Given Freeland’s heritage, her demands for former House Speaker Anthony Rota to do the “honorable thing” and resign for praising 98-year-old Nazi soldier Yaroslav Hunka in parliament sparked accusations of hypocrisy from commentators on social media.
Maxime Bernier, leader of the People’s Party of Canada, posted on X: “Just like Trudeau referred to Russian propaganda instead of taking responsibility and apologizing for the scandal, Chrystia Freeland initially denied that her grandfather was a Nazi and attributed it to Russian propaganda.
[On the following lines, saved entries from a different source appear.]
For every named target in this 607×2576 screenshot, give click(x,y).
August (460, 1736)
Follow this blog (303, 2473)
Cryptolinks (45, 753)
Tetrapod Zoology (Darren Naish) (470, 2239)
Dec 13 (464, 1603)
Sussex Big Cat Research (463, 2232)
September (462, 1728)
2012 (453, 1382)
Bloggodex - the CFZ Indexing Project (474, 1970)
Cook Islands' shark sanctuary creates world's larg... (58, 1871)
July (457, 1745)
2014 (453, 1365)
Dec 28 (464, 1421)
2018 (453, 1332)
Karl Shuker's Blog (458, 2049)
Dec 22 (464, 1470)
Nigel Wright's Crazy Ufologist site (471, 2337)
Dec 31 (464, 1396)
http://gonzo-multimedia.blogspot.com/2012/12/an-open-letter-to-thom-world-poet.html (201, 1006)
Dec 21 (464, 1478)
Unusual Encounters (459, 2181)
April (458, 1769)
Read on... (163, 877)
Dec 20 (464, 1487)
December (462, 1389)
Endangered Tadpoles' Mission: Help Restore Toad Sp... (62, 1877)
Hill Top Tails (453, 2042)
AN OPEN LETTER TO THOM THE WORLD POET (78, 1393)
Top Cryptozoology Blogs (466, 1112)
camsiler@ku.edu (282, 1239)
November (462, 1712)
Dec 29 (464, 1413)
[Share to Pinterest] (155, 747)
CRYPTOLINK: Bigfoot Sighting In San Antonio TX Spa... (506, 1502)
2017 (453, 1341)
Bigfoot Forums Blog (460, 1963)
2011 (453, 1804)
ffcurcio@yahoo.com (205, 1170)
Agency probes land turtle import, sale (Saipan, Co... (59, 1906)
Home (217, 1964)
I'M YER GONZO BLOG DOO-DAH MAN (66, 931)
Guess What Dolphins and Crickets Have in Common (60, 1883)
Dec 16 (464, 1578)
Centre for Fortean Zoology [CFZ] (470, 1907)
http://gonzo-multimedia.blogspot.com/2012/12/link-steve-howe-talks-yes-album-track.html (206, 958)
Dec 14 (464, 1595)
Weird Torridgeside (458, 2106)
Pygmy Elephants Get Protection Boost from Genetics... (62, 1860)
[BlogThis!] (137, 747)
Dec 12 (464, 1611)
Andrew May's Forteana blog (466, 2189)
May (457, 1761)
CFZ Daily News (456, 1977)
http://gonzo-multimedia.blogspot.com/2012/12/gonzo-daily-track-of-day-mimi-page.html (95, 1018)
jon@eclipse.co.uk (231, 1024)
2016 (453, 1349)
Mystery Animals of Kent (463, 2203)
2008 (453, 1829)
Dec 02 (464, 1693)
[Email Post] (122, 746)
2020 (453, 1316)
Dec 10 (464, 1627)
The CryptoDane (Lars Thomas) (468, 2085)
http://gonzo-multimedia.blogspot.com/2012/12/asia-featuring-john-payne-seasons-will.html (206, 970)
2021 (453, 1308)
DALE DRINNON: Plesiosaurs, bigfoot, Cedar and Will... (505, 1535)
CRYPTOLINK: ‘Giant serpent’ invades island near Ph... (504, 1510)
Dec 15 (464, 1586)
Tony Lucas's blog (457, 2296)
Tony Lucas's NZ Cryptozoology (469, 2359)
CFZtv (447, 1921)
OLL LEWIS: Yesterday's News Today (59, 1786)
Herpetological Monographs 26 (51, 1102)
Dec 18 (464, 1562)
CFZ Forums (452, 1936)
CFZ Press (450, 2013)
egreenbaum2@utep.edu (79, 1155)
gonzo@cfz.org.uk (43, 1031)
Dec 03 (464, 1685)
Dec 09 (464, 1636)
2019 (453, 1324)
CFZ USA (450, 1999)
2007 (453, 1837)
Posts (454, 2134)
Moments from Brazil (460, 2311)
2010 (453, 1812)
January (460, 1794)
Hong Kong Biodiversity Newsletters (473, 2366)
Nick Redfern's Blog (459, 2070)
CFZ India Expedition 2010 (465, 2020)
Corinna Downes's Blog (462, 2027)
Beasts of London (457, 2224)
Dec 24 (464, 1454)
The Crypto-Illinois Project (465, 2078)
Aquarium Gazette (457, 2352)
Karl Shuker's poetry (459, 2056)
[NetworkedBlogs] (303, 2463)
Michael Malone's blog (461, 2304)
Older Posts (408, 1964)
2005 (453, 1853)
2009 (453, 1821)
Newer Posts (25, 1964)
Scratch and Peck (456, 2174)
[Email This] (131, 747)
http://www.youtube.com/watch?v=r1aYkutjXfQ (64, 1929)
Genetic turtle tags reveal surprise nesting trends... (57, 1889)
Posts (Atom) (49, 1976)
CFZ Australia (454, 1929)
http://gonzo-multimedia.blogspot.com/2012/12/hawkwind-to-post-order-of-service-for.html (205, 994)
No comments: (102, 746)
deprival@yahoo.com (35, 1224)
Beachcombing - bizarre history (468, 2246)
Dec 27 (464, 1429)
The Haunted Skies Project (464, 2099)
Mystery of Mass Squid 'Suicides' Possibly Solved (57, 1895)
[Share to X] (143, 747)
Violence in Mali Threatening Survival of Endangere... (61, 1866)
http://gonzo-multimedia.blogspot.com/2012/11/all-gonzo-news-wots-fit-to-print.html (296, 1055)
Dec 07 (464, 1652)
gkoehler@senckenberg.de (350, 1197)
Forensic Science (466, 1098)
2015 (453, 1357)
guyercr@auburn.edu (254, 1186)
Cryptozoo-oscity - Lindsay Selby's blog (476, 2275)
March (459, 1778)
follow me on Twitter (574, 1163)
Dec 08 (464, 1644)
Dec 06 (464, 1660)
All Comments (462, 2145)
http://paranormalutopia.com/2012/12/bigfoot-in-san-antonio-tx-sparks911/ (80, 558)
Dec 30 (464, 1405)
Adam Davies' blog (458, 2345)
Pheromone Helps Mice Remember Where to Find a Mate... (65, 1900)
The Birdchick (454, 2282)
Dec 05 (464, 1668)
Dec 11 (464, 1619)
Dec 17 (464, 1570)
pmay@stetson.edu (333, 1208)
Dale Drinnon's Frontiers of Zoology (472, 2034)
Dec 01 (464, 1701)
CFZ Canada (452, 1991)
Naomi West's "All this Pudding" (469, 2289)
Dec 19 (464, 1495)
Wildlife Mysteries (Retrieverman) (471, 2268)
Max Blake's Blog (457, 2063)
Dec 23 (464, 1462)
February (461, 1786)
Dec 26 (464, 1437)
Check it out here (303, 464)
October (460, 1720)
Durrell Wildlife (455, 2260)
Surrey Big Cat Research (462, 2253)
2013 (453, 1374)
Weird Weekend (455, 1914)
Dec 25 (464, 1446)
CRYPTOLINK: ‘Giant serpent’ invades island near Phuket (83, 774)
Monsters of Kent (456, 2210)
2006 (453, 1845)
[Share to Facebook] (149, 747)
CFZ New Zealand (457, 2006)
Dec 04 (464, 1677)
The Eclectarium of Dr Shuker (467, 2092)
Is Putin also responsible for the housing crisis?”
Sharing a photo of Freeland clapping for Hunka in the HoC, British political commentator Jim Ferguson highlighted her family’s history of supporting Nazis and, like many other X users, called for her resignation.
“According to emerging reports not only is she descended from Hitler supporting Ukrainian Nazis but she had family members who were also in the same Waffen SS Ukrainian Galician Division within the Wehrmacht.”
“Freeland must now resign,” continued Ferguson. “She is a disgrace to her office and a disgrace to Canada.”
Another X user who goes by the handle @rightblend shared a clip of Freeland, claiming she “knew what she was clapping for in the HoC. She clapped anyways.”
Referring to the Trucker Convoy across Canada in 2022 against COVID-19 mandates, he added: “She knew truckers protesting her government weren’t terrorists or extremists, but she froze their bank accounts anyways.”
Although Freeland nervously acknowledged how hurtful it is for many communities that members of Canadian parliament gave a former Nazi soldier a standing ovation in the HoC, when asked about reopening an investigation into Nazi war criminals living in Canada, she did not offer a clear response.